Il beato Ippolito nacque a Firenze il 14 ottobre 1565 da un’umile famiglia di tessitori, arte che lui stesso esercitò fin dalla prima adolescenza. Partecipe dei fermenti di rinnovamento suscitati dal Concilio di Trento, grazie anche al sostegno del Vescovo Alessandro Marzi Medici, si donò interamente al servizio della catechesi tanto da meritarsi il titolo di “Apostolo di Firenze”.
Mosso interiormente dallo Spirito volle dare stabilità al gruppo dei laici che condividevano il suo impegno anche sul piano della carità e per questo nel 1602 fondò la Congregazione laicale “Della dottrina Cristiana” detta dei “Vanchetoni”.
Il suo zelo gli procurò non poche persecuzioni che si aggiunsero a dolorose infermità fisiche. Si addormentò nel Signore il 20 marzo 1619, venerdì santo e fu beatificato nel 1825.
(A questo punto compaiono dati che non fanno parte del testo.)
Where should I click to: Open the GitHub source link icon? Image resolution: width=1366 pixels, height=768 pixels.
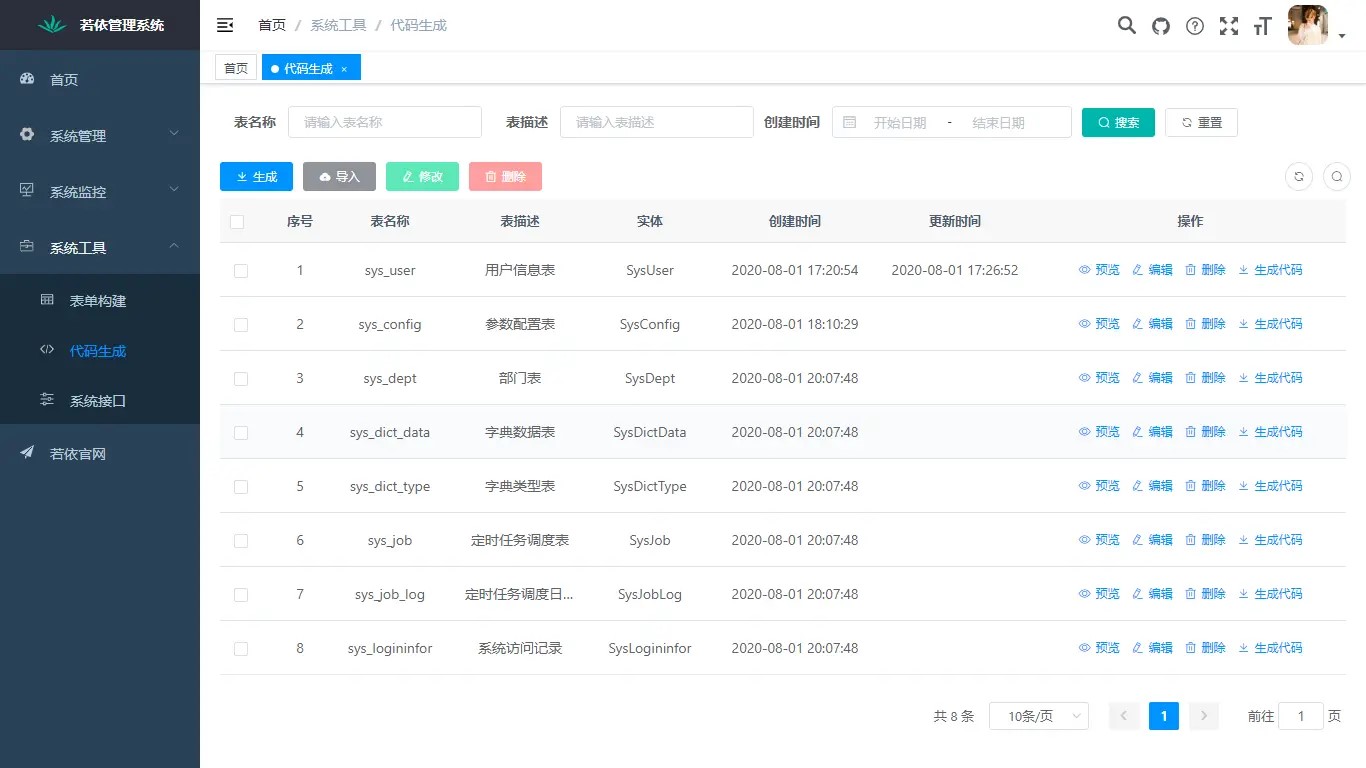coord(1160,26)
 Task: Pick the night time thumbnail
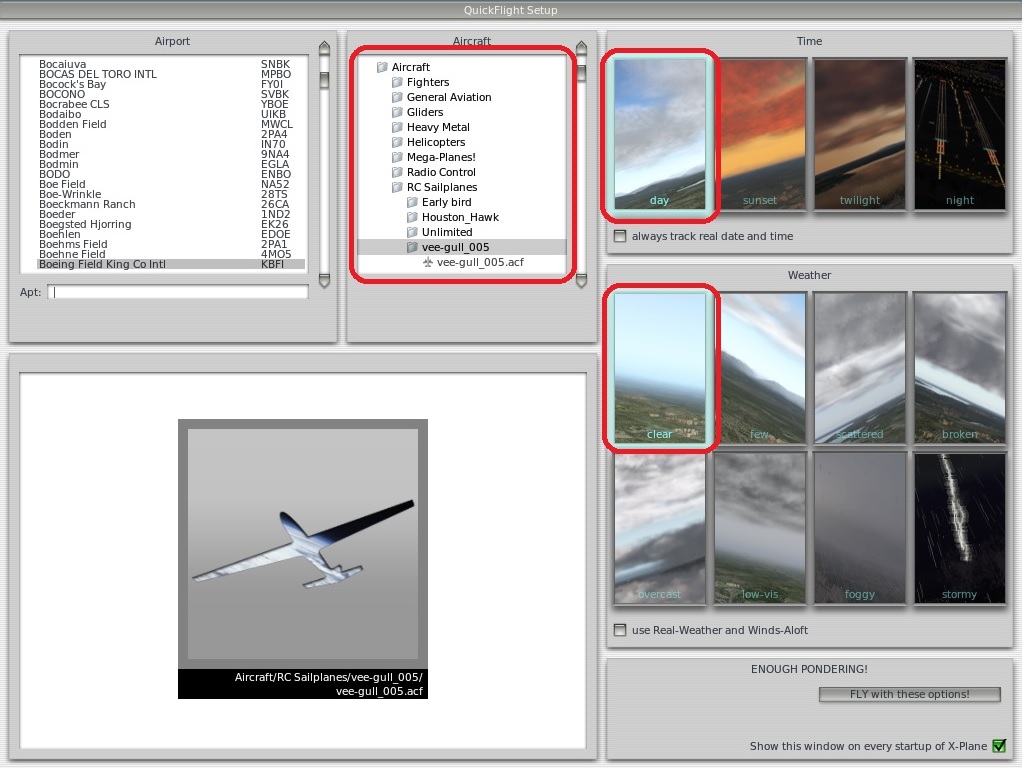959,134
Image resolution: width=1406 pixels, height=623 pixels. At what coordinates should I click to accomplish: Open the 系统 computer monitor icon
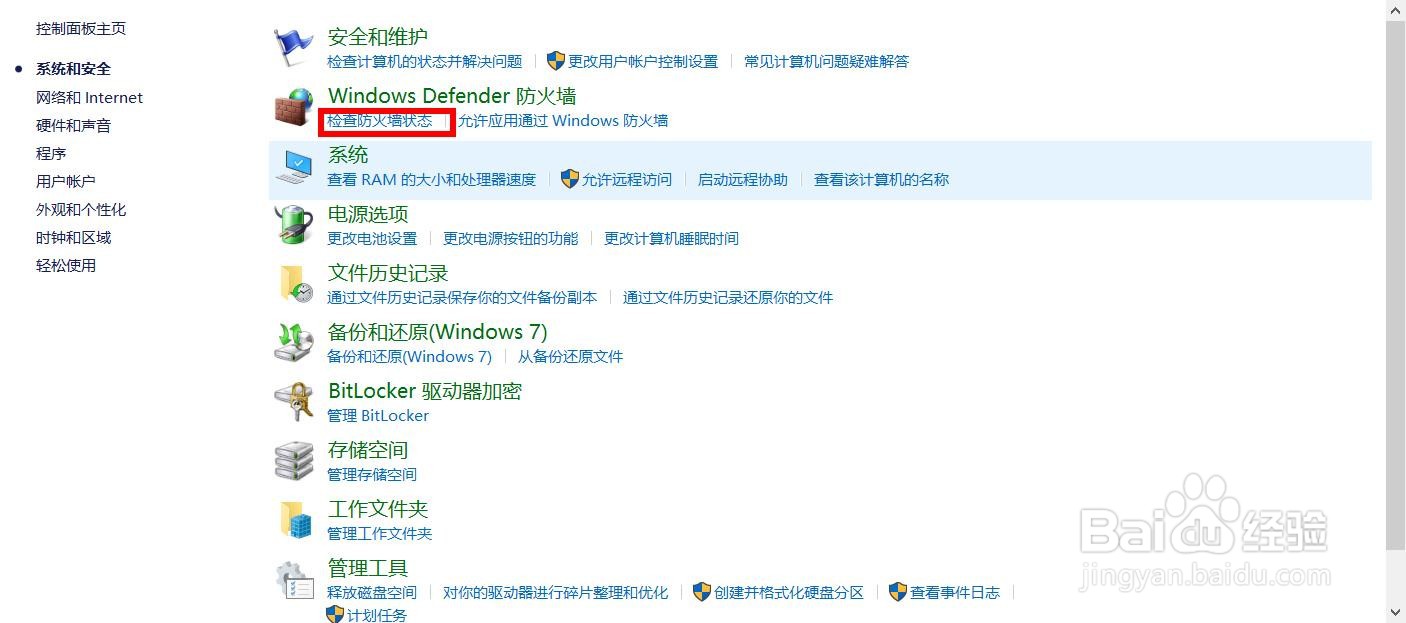coord(294,165)
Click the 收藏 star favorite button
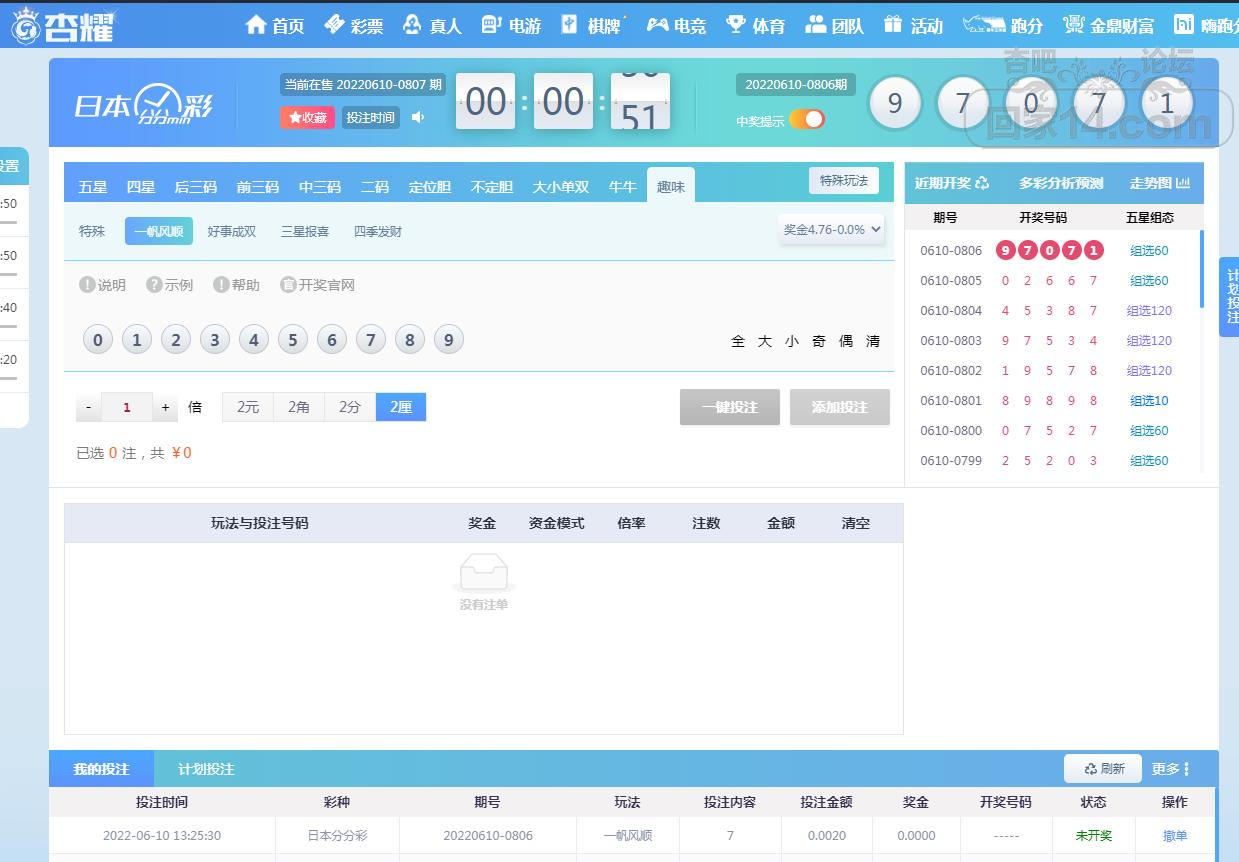Screen dimensions: 1239x862 tap(307, 117)
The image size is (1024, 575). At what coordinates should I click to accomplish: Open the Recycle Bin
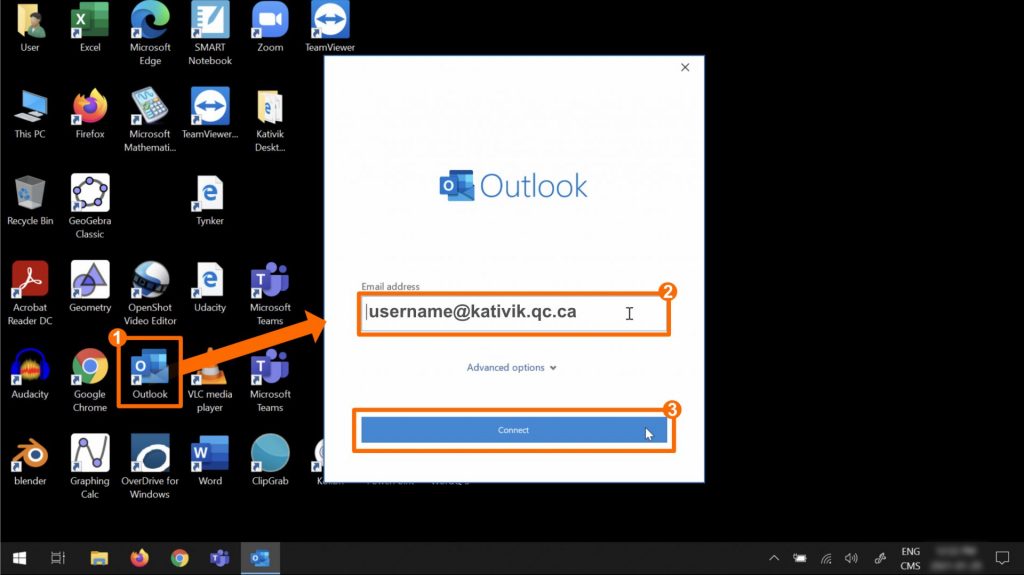pos(30,194)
Dal 1964 la catechesi diocesana è posta sotto la sua protezione.
Preghiera
O Dio,
amante della vita
e sorgente di ogni grazia,
che con il tuo Spirito
hai reso il Beato Ippolito, catechista,
fedele annunciatore della tua Parola,
concedi a noi, per sua intercessione,
di accogliere sempre il lieto annuncio del Vangelo
e di testimoniarlo con un’autentica condotta di vita.